- **The data**:

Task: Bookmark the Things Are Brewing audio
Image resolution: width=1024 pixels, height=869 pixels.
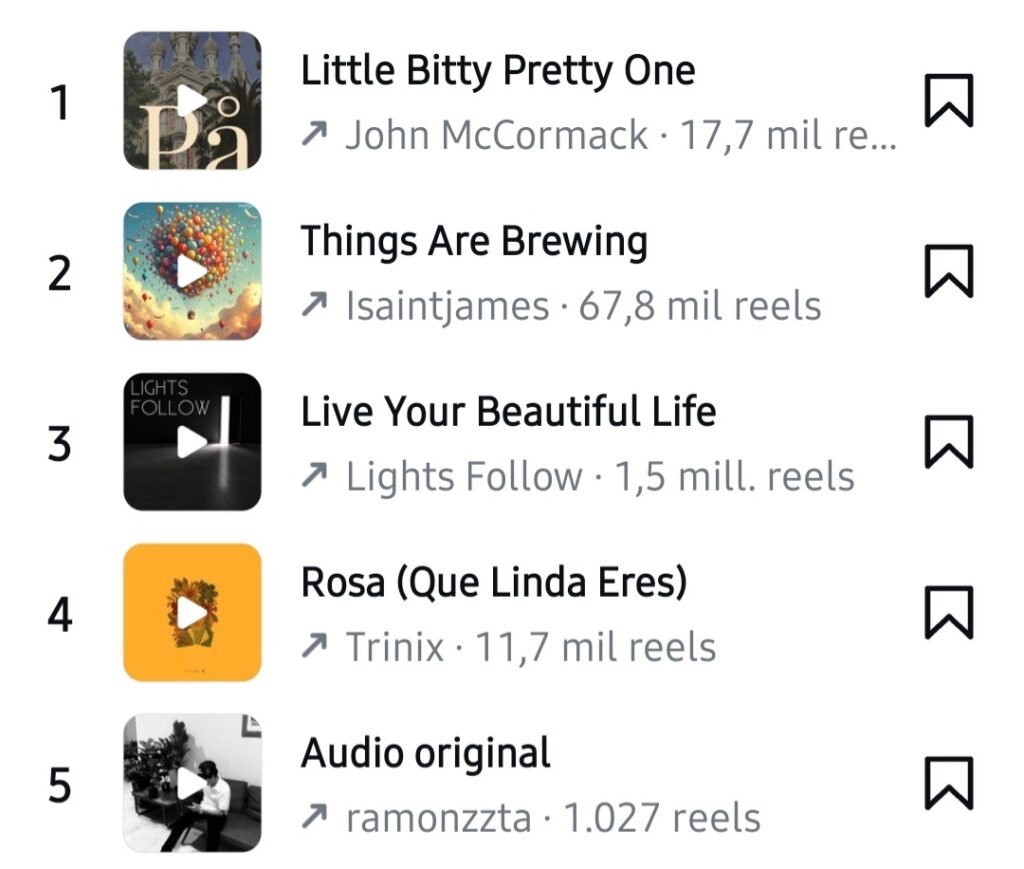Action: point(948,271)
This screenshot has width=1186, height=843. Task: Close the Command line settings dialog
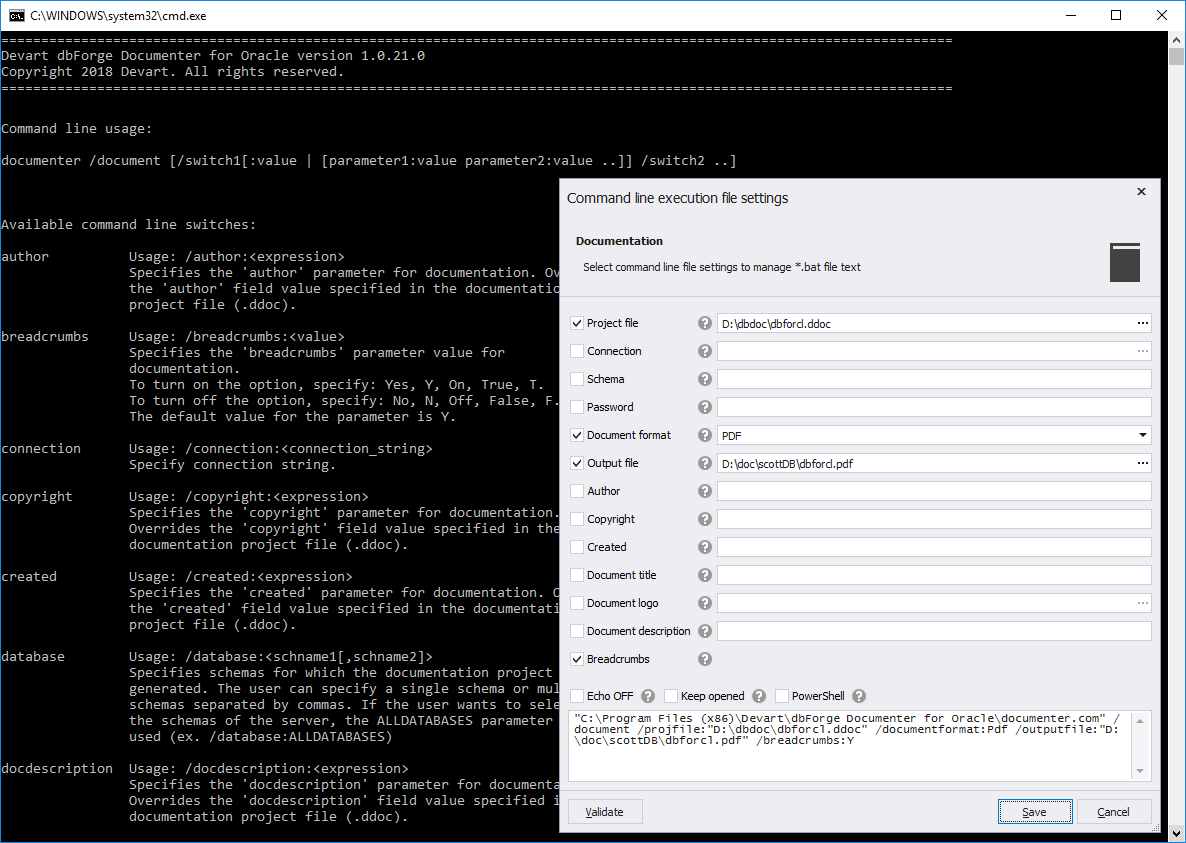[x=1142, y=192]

---

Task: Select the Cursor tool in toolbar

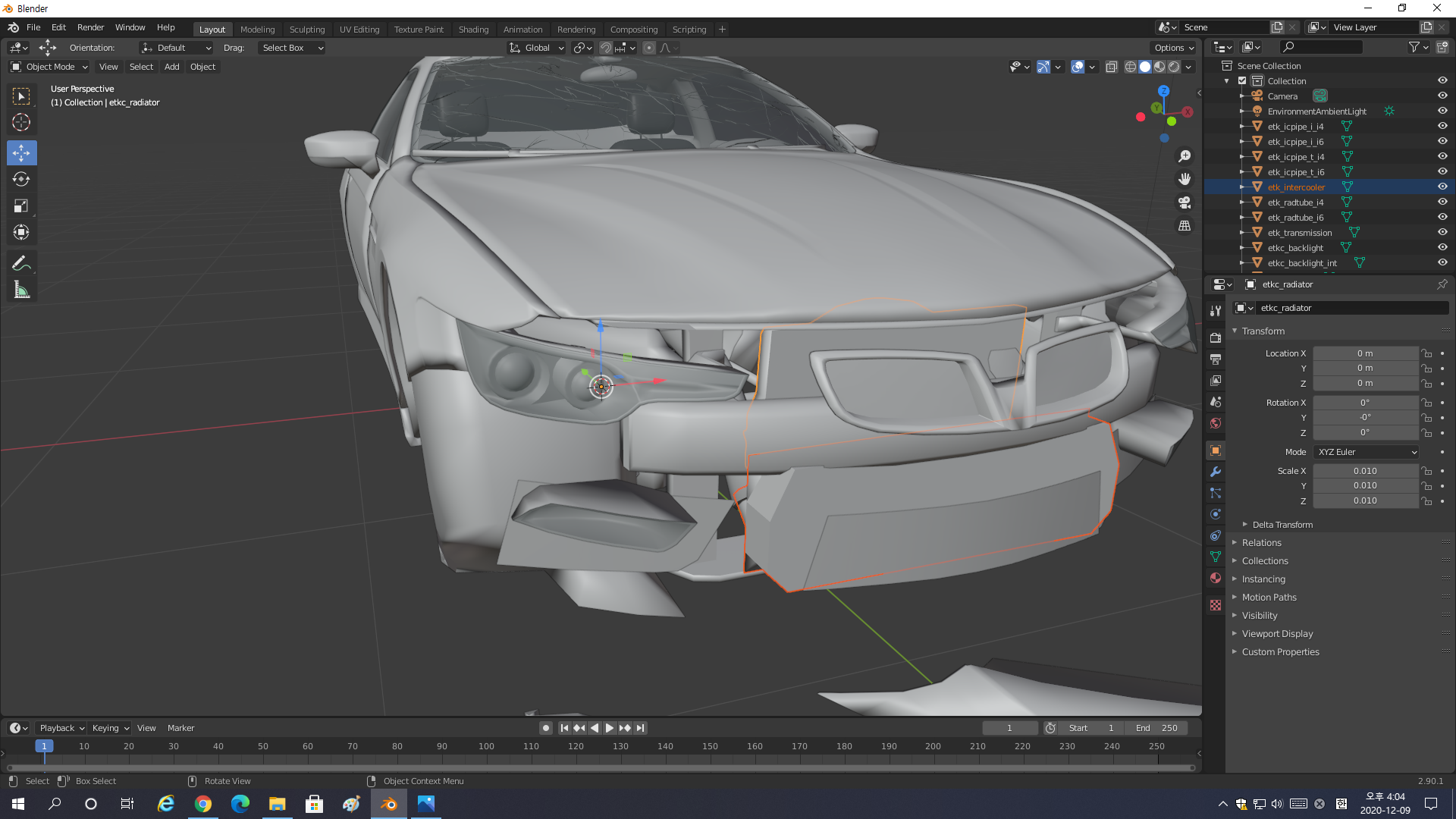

- **Given instruction**:
Scale the records starting at the line that contains "This screenshot has" and ending at the line that contains "[x=1142, y=192]", both lines included. Reproduce only those lines, requests included, with every coordinate in the answers multiplied by 0.9 and rounded to whole numbers, halves rounded up. Leave the numbers in the requests unchanged, and omit the pictures.

- **Correct output**:
This screenshot has width=1186, height=843. Task: Close the Command line settings dialog
[x=1028, y=173]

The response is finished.